Department of Dermatology, Yueyang Hospital of Integrated Traditional Chinese and Western Medicine, Shanghai University of Traditional Chinese Medicine, Shanghai, 200437, China; Institute of Dermatology, Shanghai Academy of Traditional Chinese Medicine, Shanghai, 201203, China.
Yueyang Hospital of Integrated Traditional Chinese and Western Medicine, Shanghai University of Traditional Chinese Medicine, Shanghai, 200437, China; Institute of Dermatology, Shanghai Academy of Traditional Chinese Medicine, Shanghai, 201203, China.
J Ethnopharmacol. 2020 Nov 15;262:113214. doi: 10.1016/j.jep.2020.113214. Epub 2020 Jul 29.
Our clinical practice demonstrated that Jueyin granules (JYG) benefit patients with mild to moderate psoriasis vulgaris without apparent adverse effects. JYG have been shown to inhibit epidermal proliferation in an imiquimod (IMQ)-induced psoriasis-like mouse model, as well as keratinocyte proliferation. Moreover, JYG causes no acute or chronic toxicity in animal models. However, its related molecular mechanism has still not been elucidated.
To assess the mechanism of JYG against psoriasis.
This study combined network pharmacology analysis with experiments to investigate the mechanism of JYG against psoriasis. First, the molecular docking technology was used to construct the network of medicinal materials-core active plant ingredients-core targets and identify possible drug targets. Next, high-performance liquid chromatography (HPLC) was used for quality control of JYG. Finally, a mice model of psoriasis was used to further verify the effects of JYG.
(1) Molecular docking analysis of network pharmacology revealed that the therapeutic effects of JYG on psoriasis might be achieved through Vitamin D Receptor (VDR) effects. (2) The concentrations of chlorogenic acid and paeoniflorin were determined using HPLC to establish quality control of JYG. (3) JYG ameliorated pathological characteristics that included in vivo reductions in erythema, scale, and infiltration scores of back and ear lesions in IMQ-induced psoriasis-like mice. Moreover, a reduced number of PCNA-positive and Ki67-positive cells were observed in the epidermis of JYG-treated lesions. JYG also reduced inflammation (interleukin (IL)-17, IL-23) in the peripheral blood of IMQ-induced psoriasis-like mice. As expected, JYG was found to upregulate VDR expression and downregulate p-STAT3 expression in the IMQ group, which may contribute to its mechanism against psoriasis.
Overall, this study clarifies the mechanism of JYG against psoriasis and provides evidence to support its clinical use.

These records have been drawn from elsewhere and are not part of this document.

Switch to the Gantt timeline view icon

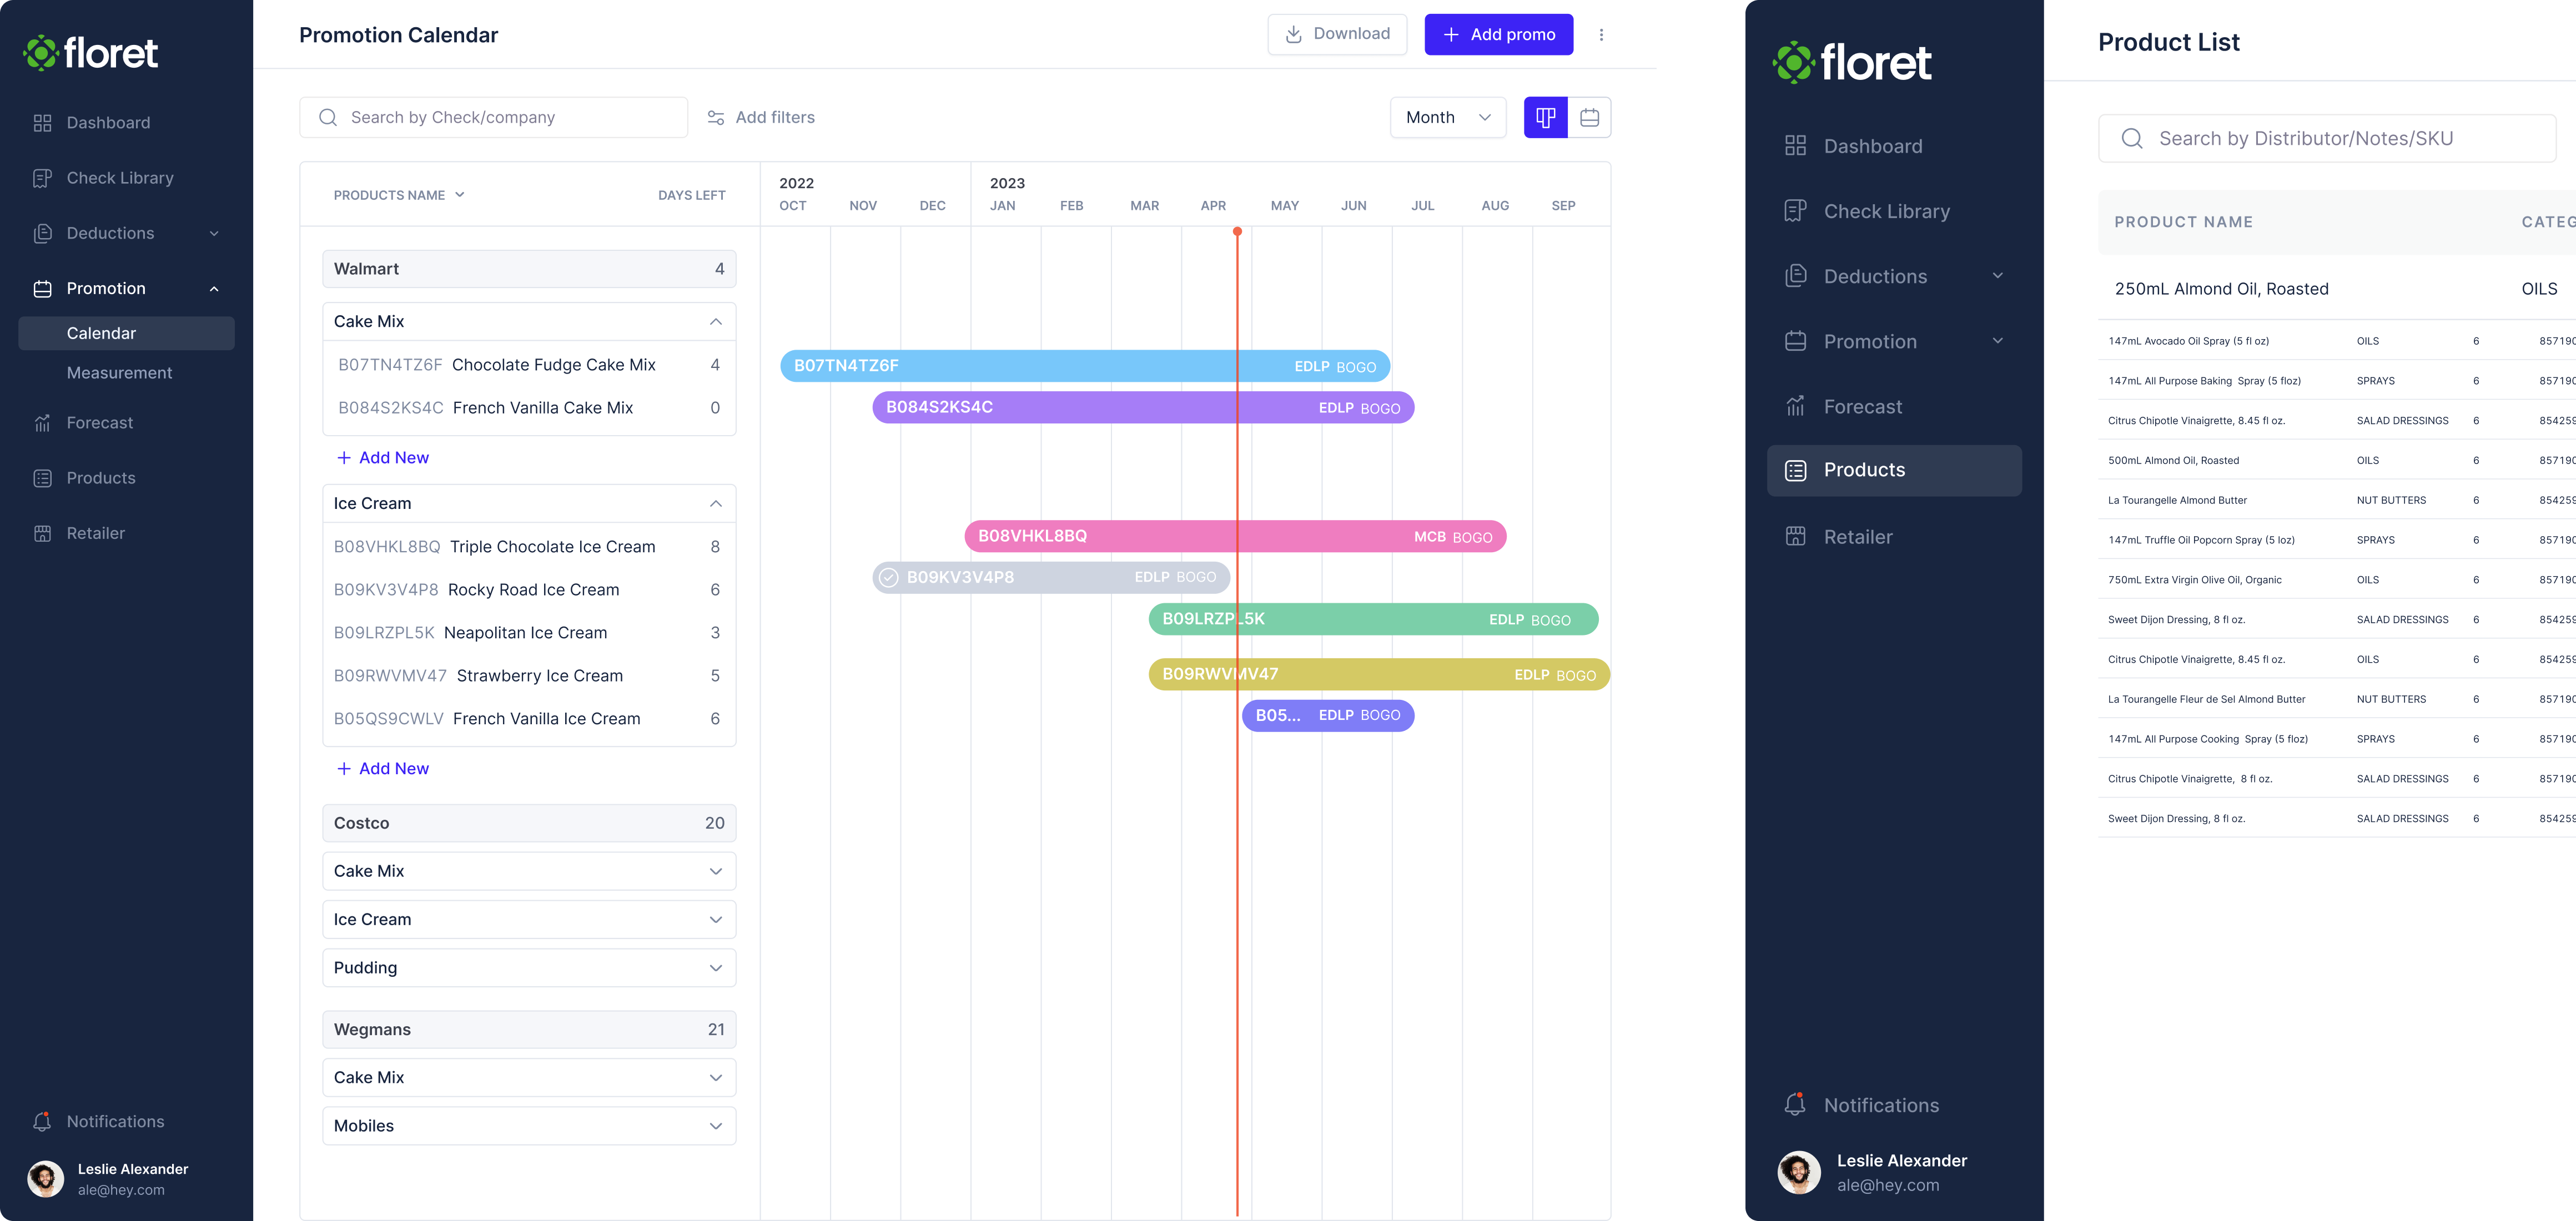[1545, 118]
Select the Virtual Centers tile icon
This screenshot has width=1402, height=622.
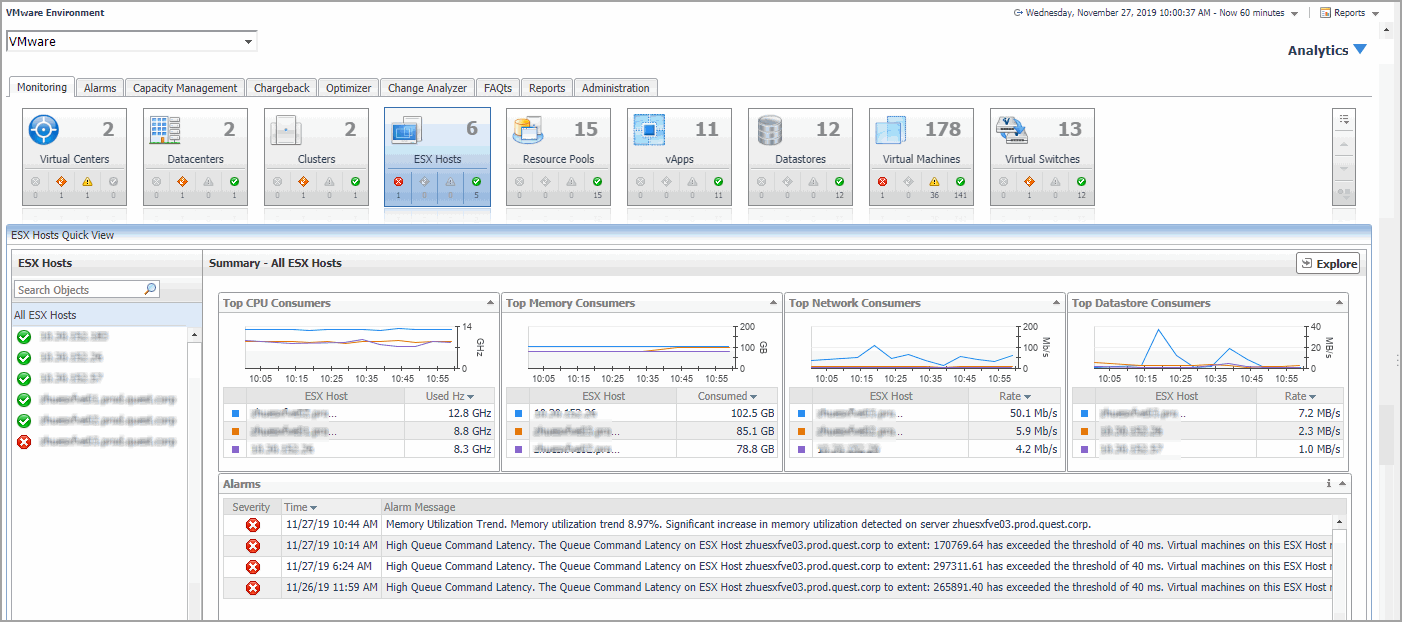coord(45,130)
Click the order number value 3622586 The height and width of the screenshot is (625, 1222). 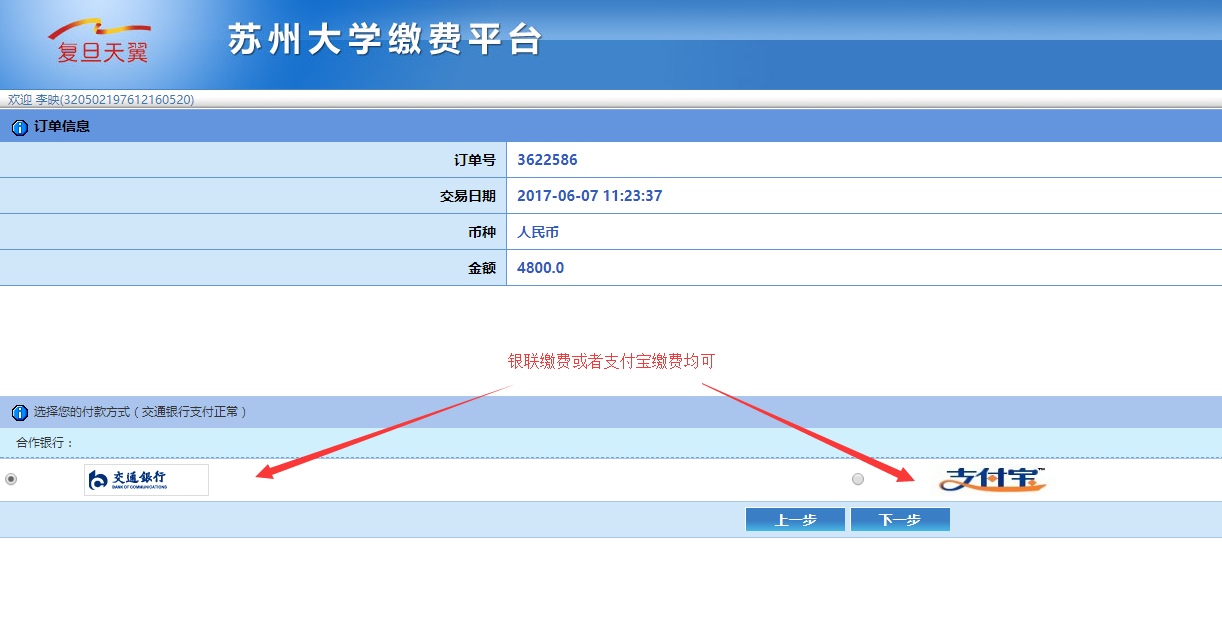coord(547,160)
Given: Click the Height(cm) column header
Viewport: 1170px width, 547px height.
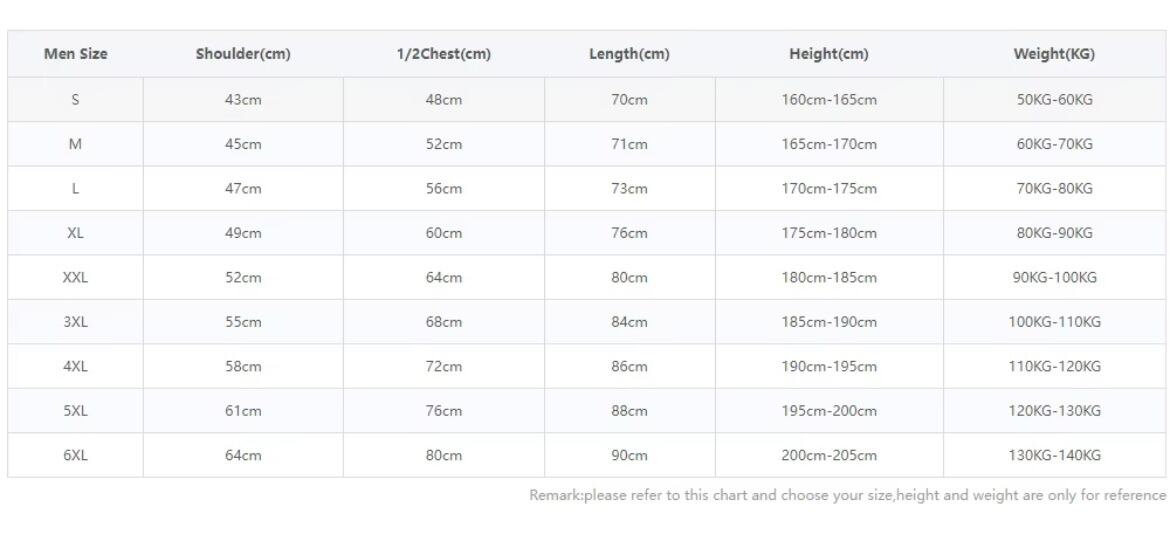Looking at the screenshot, I should (829, 54).
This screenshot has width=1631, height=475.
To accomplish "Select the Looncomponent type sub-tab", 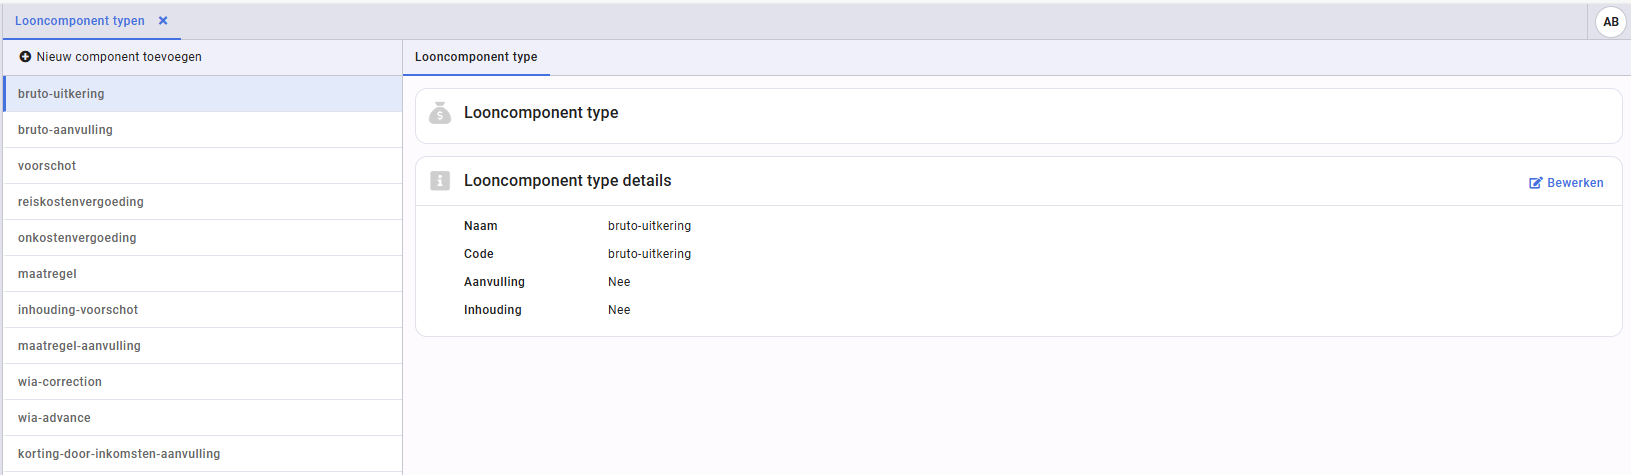I will click(476, 57).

我们的临床实践表明,银屑颗粒(JYG)有益于轻度至中度寻常型银屑病患者,且无明显不良反应。JYG 已被证明可在咪喹莫特(IMQ)诱导的银屑病样小鼠模型中抑制表皮增殖以及角质形成细胞增殖。此外,JYG 在动物模型中无急性或慢性毒性。然而,其相关的分子机制尚未阐明。
评估 JYG 治疗银屑病的机制。
本研究结合网络药理学分析和实验,研究 JYG 治疗银屑病的机制。首先,采用分子对接技术构建药材-核心活性植物成分-核心靶点网络,并鉴定可能的药物靶点。其次,采用高效液相色谱法(HPLC)对 JYG 进行质量控制。最后,采用银屑病小鼠模型进一步验证 JYG 的作用。
(1)网络药理学的分子对接分析表明,JYG 治疗银屑病的疗效可能通过维生素 D 受体(VDR)作用实现。(2)采用 HPLC 测定绿原酸和芍药苷的浓度,建立 JYG 的质量控制方法。(3)JYG 改善了银屑病样小鼠的病理特征,包括背部和耳部病变的红斑、鳞屑和浸润评分的体内降低。此外,JYG 处理的病变表皮中 PCNA 阳性和 Ki67 阳性细胞数量减少。JYG 还降低了 IMQ 诱导的银屑病样小鼠外周血中的炎症(白细胞介素(IL)-17、IL-23)。正如预期的那样,JYG 被发现可上调 IMQ 组中的 VDR 表达并下调 p-STAT3 表达,这可能有助于其治疗银屑病的机制。
总体而言,本研究阐明了 JYG 治疗银屑病的机制,并为其临床应用提供了证据支持。